Know Your Worth. What Salary to Ask For at the Job Interview?
All work must be compensated. This fact is true for most of us. The only question is: does the payment seem decent? Clearly, many initial factors influence the end result, e.g. the applicant’s experience, self-evaluation objectivity, the number of employers interested in the particular applicant’s competencies, average wage on the market, etc.
Still, despite the obvious importance of adequate wages, surprisingly many candidates often feel uncomfortable during the discussion of this issue at the job interview. So, what salary should you ask for at a meeting with a potential employer? When and how can you talk about it?
What would be an appropriate amount?
Usually, when browsing the job offers, we come across vacancies with a certain wage level that employers are ready to offer or the vacancies that omit this information at all. Thus, in case of the first option, you can immediately understand whether the specified salary would be good enough for you, and consequently, whether it’s worth sending a CV. In the second case, you must compare your salary at the previous place of employment (especially if it was the main reason for leaving the job) with current average salaries for similar positions on the market. Add 10-20% on top of that (to be ready to “bargain” with a potential employer) and after demonstrating the professional competence during the conversation, confidently say the desired figure.

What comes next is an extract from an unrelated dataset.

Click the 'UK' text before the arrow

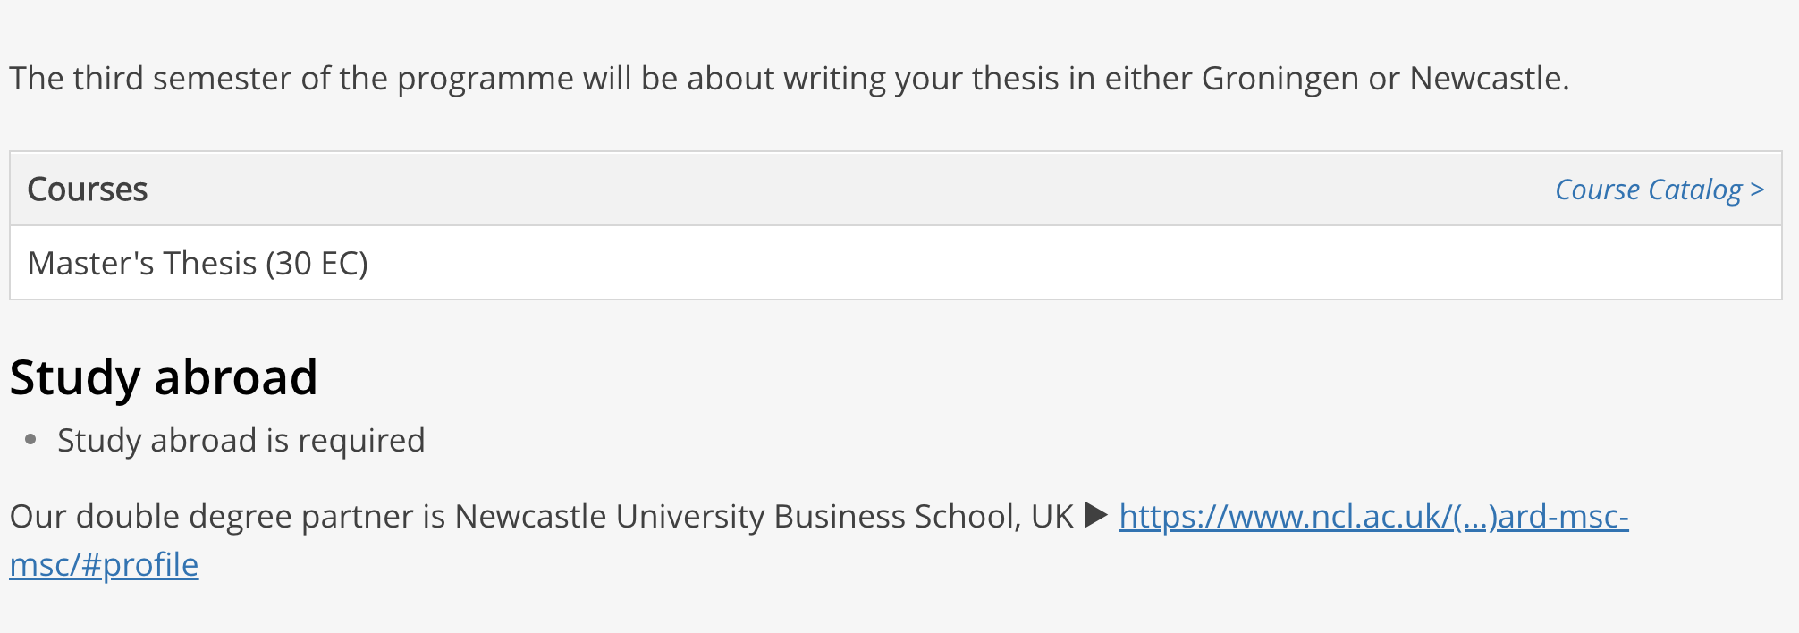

If you are a “young” specialist with zero to little experience, you should not refrain from a low initial wage. You can ask for a minimum wage, discussing a possibility of its further increase after the trial period. Remember, first you work for your service record, then it works for you.

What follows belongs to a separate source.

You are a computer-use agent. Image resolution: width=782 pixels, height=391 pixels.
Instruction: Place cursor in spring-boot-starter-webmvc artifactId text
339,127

If you are a top-level expert, the employers are headhunting you themselves and there is much more wiggle room. Basically, here you can dictate your own rules when it comes to paycheck.
When is the best moment to address a compensation issue?

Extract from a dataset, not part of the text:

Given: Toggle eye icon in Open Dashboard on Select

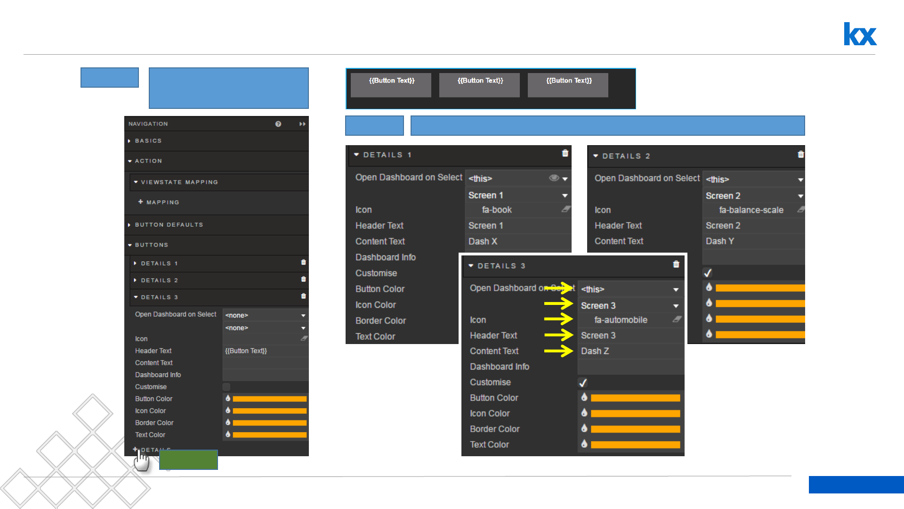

As a rule, experienced recruiters follow a well-functioning plan. They are usually the first ones to talk about wages. If the job interview is coming to an end but you haven’t approached the matter of salary, bonuses or other incentives (health insurance, cell service reimbursement, free lunches, etc.), this can be a clear sign that the company is not interested, or that an HR manager is tired/incompetent. In such case, take the lead and raise the issue of wage. But don’t forget that it’s appropriate to discuss salary only at the end of the job interview when the negotiations are almost over and both parties have learned all necessary information about each other.
How to discuss your future wage?
If you’re the one to initiate the money talk, do it in the most appropriate way possible, use general phrases like “What salary level is set by the company’s budget for this position?”, “Is there a possibility of wage increase after the trial period?”, “Is there a bonus system available?”. Avoid personalized and informal questions, such as: “How much will I earn?”, “How much do you pay?”, “What extra perks will I get?”.
In case the initiative comes from the recruiter, answer the question about salary confidently, but give proper arguments. Don’t underestimate or overestimate your expectations too much, so as not to regret about the low pay later or not to get a rejection at all.
Objectivity, rationality and adequacy should be at the core of your approach to determining the desired pay. That way, a positive result of the job interview will be guaranteed!